In this case as the budget was not extensive but was insteadthe type of budget which will be very familiar to judges determining financial claims and which they are well placed to decide, on a broad assessment, whether they are or are not reasonable for the purposes of determining an application for maintenance pending suit. The court is not required to undertake any greater “critical” analysis of a schedule of income needs than is required of any other aspect of the case. The court is required to undertake such analysis as is sufficient to be satisfied that the ultimate award is “reasonable”. In some cases this might require a detailed examination of a budget, in others, such as the present case, it will be immediately apparent whether the listed items represent a fair guide to the applicant’s income needs.

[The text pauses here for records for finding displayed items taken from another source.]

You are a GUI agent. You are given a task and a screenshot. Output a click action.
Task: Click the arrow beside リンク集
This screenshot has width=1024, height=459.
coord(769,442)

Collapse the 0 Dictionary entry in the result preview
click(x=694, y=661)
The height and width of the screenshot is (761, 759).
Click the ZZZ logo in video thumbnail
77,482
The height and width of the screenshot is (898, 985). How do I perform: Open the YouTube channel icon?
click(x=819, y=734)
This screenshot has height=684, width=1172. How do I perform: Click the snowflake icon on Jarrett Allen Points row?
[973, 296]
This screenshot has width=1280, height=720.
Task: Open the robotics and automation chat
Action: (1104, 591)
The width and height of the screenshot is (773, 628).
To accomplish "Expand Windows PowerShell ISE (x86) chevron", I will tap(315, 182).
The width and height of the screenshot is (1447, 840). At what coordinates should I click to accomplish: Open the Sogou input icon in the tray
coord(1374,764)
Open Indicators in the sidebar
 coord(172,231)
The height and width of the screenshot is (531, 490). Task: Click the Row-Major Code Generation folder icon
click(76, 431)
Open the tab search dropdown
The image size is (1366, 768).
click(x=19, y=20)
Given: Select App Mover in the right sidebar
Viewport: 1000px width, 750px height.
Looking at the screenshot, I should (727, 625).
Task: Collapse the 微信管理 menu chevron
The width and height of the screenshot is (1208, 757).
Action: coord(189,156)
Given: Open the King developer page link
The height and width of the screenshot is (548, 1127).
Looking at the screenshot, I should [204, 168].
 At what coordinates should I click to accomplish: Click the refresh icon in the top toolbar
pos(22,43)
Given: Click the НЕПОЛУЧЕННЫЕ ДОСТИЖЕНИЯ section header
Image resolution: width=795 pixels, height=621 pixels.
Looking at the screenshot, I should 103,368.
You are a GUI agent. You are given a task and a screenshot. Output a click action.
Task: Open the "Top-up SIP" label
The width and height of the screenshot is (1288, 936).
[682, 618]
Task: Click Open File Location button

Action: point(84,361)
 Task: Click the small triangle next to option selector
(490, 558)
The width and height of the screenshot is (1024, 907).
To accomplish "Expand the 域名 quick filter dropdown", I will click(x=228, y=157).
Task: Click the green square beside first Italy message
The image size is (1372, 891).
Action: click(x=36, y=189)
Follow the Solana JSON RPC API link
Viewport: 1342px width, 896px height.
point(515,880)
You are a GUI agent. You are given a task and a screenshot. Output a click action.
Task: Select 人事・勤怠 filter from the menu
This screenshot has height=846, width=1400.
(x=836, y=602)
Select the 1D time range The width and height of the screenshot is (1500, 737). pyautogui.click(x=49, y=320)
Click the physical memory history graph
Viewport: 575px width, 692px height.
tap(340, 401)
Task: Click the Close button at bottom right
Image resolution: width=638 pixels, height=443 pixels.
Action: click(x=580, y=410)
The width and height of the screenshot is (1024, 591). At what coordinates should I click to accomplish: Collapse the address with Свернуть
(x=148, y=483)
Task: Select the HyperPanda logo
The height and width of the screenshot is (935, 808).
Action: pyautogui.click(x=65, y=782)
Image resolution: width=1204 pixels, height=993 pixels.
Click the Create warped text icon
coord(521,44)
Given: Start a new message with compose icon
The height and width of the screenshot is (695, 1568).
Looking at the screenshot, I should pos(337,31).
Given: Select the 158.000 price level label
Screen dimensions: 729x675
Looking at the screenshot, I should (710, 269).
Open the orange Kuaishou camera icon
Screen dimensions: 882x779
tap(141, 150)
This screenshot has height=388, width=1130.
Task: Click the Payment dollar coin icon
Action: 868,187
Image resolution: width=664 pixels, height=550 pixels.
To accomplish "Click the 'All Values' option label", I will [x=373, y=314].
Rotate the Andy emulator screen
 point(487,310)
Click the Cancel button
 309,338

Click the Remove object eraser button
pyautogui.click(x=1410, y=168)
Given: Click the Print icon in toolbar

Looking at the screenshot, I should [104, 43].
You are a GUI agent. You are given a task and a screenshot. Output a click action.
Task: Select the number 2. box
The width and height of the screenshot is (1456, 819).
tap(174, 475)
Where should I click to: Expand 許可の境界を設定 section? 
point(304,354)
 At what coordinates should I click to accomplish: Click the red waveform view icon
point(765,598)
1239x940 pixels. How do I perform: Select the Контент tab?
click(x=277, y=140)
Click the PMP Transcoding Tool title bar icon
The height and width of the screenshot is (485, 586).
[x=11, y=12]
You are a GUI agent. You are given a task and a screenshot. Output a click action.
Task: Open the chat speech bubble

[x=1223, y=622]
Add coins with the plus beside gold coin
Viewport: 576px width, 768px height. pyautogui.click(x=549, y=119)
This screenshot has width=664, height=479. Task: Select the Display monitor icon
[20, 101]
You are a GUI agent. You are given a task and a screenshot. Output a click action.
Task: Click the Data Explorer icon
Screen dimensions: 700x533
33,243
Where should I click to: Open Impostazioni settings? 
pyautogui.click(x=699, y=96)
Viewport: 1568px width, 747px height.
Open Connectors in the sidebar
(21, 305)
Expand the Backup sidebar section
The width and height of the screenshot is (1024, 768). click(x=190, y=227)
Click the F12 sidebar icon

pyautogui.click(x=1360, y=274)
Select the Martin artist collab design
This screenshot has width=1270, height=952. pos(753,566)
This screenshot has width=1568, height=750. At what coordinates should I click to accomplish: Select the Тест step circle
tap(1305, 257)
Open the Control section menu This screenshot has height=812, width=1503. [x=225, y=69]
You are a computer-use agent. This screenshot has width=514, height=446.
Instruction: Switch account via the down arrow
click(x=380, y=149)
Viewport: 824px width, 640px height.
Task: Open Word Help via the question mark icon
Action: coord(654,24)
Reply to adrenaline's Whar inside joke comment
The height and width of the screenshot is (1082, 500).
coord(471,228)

I also do not consider that the judge was right to exclude certain items from the wife’s budget as not being “immediate expenditure needs”. The word “immediate”, in this context, does no more than reflect the fact that the court is concerned with an order for maintenance pending the final resolution of the financial dispute between the parties. However, the use of this word does not mean that the court should embark on the type of exercise undertaken by the Judge in this case. The fact that some items of expenditure are not incurred every month does not mean they should be excluded for the purposes of determining what maintenance is reasonable.

The Form E requires income needs to be set out on an annual, monthly or weekly basis. They will necessarily be averaged over the relevant period. Further, given that maintenance is typically ordered to be paid monthly, it is inevitable that this will require expenditure to be averaged. This does not mean that any of those needs are to be excluded for the purposes of maintenance pending suit. As the wife pointed out in her submissions, she could not return to court when the relevant expenditure actually arose. There may be exceptional items of expenditure which need to be considered but, with all due respect, the approach taken by the Judge in this case was unrealistic and would require far too detailed an analysis. It would also be inconsistent with the broad analysis undertaken for the purposes of determining an application for maintenance pending suit”.

It was also held that not all cases required the applicant to provide a specific maintenance pending suit budget – these could be set out in the Form E and that budget used. 

The Judge also confirmed that school fees can be included within income needs and can form part of an Order for maintenance pending suit.